There are a few kinds of recommender systems that are commonly used by companies: content-based filtering and collaborative filtering (item-based and user-based). Companies use one or a variety of these methods to recommend the best products to the customers and consequently increase sales. The appropriate recommender engine and the recommended products are chosen based on a variety of factors such as customers’ demographics and the nature of the product. For example, movies, electronic products, and news articles could require their unique and different recommendation strategies since they are very different in nature. The best method and recommendations also significantly depend on business needs and direction. For example, other than what the customer would find desirable, a company may want to promote certain products more than other products or perhaps recommend products that are on sale.

For this project, I decided to create a content-based filtering using reviews to help customers find the desired product based on other customers’ reviews. Generally, in content-based filtering, the similarity between products is calculated based on the attributes of the products (e.g. text/description, brand, price). This method is often used to solve the cold start problem, where user information such as ratings or users’ purchase history is not available.

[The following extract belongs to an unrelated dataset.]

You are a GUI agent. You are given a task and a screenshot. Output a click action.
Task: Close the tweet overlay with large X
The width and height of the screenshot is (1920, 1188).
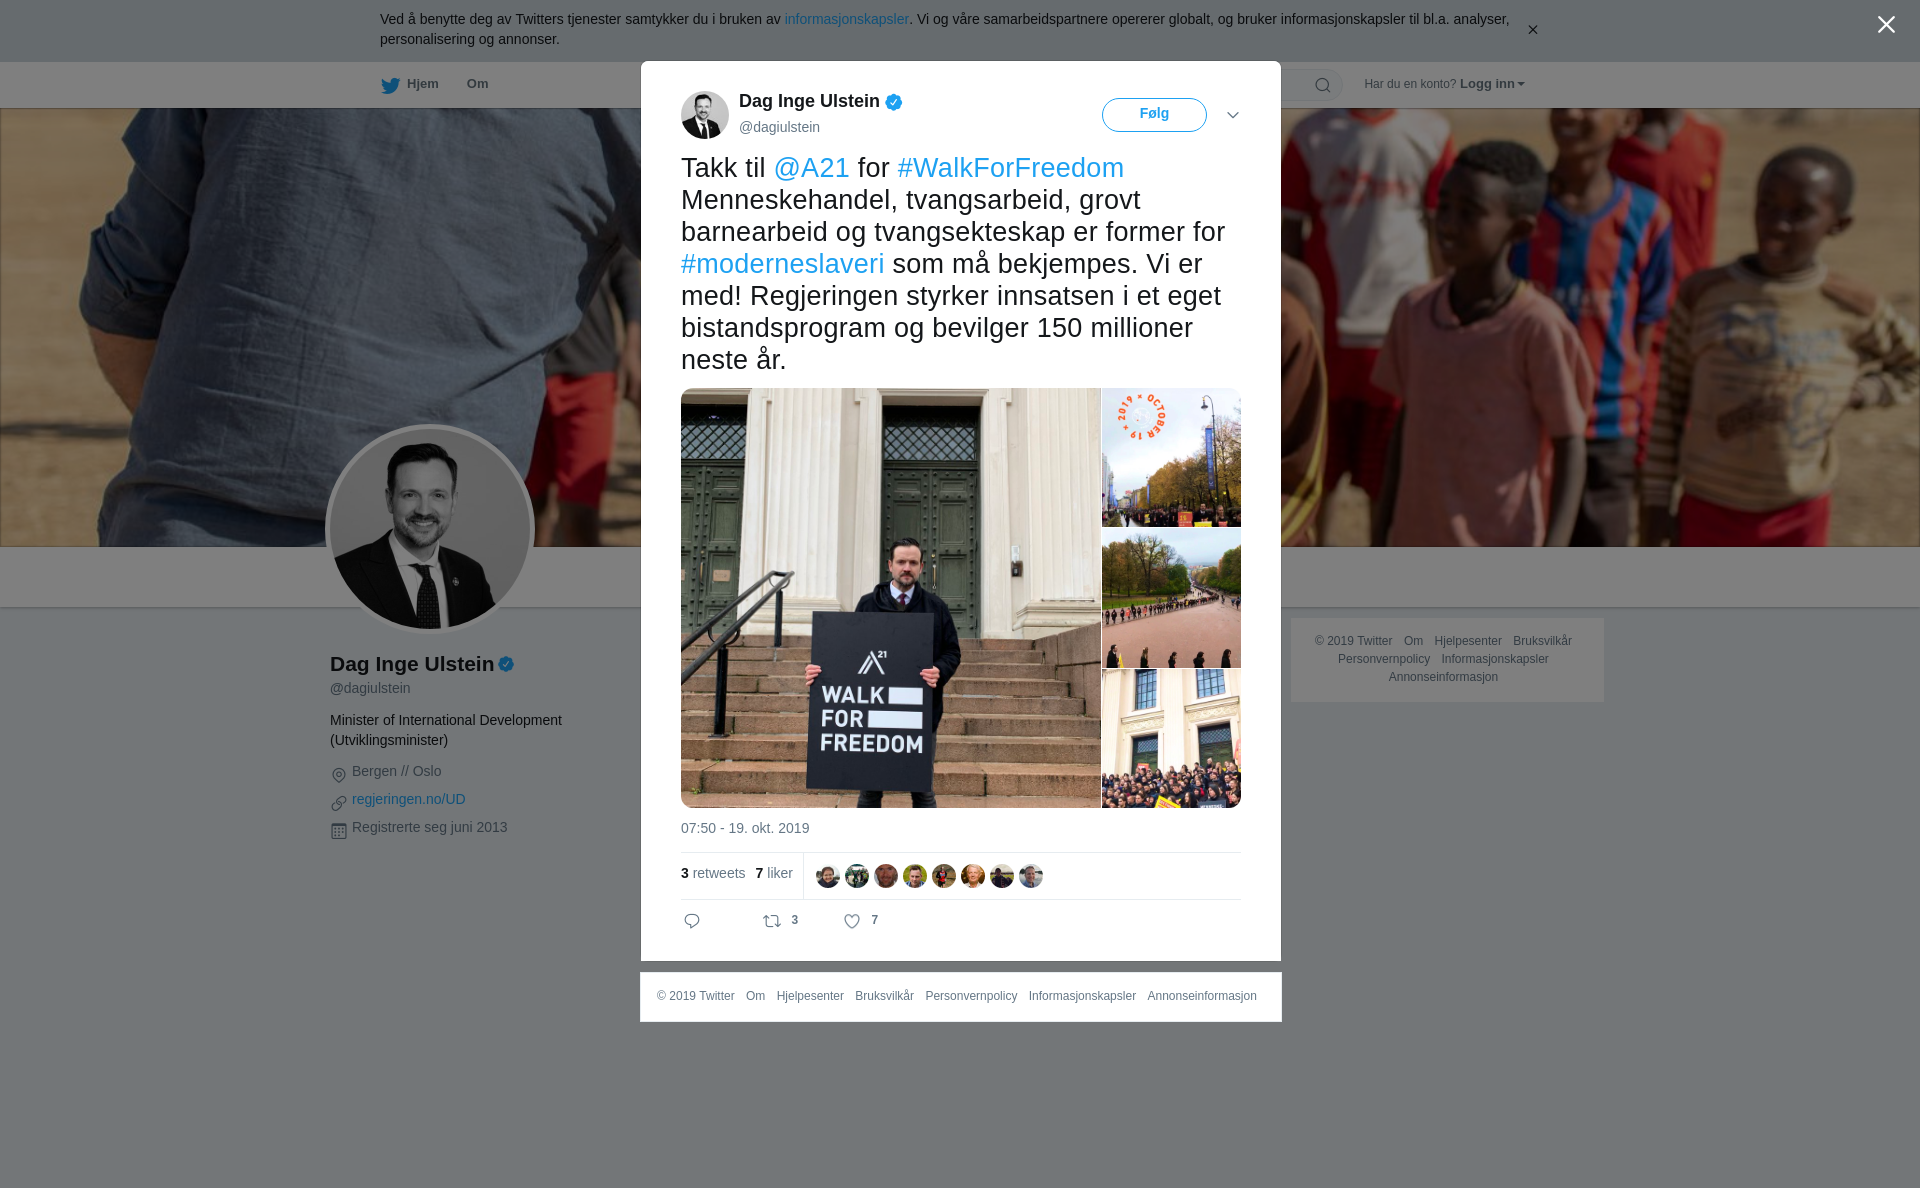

In the case of Amazon’s headphones, and this dataset, there are many reviews available, so I created a content-based filtering recommender system using reviews to help the customer get a recommendation, based on the reviews that have the closest distance (cosine similarity) with what the user is looking for. To showcase this, I have included below an example of a user’s search/text input and the top three recommended products:

Customers’ text: “Comfortable headphone, with great sound quality and good looking design!”

Recommendation

This recommendation system can, of course, be further tuned to allow the customers to filter for features such as price or brand. Also, as mentioned above, the products’ descriptions can easily be used instead of the reviews as an alternative strategy and to also capture the new products that do not have reviews yet.

Conclusions

It’s crucial for all businesses to understand what the customers are thinking about the company and their products, and how satisfied they are. Natural language processing allows us to achieve this without a human reading all the comments one by one. In this project, I used NLP to find the main topics discussed by customers for headphones and performed sentiment analysis, using unsupervised learning techniques. I compared the most frequent things customers have said about the products of two rival brands (Sony and Panasonic) and found some interesting insights. And finally, I built a recommender engine using content-based filtering to help customers find their desired products based on what other customers have said about the products.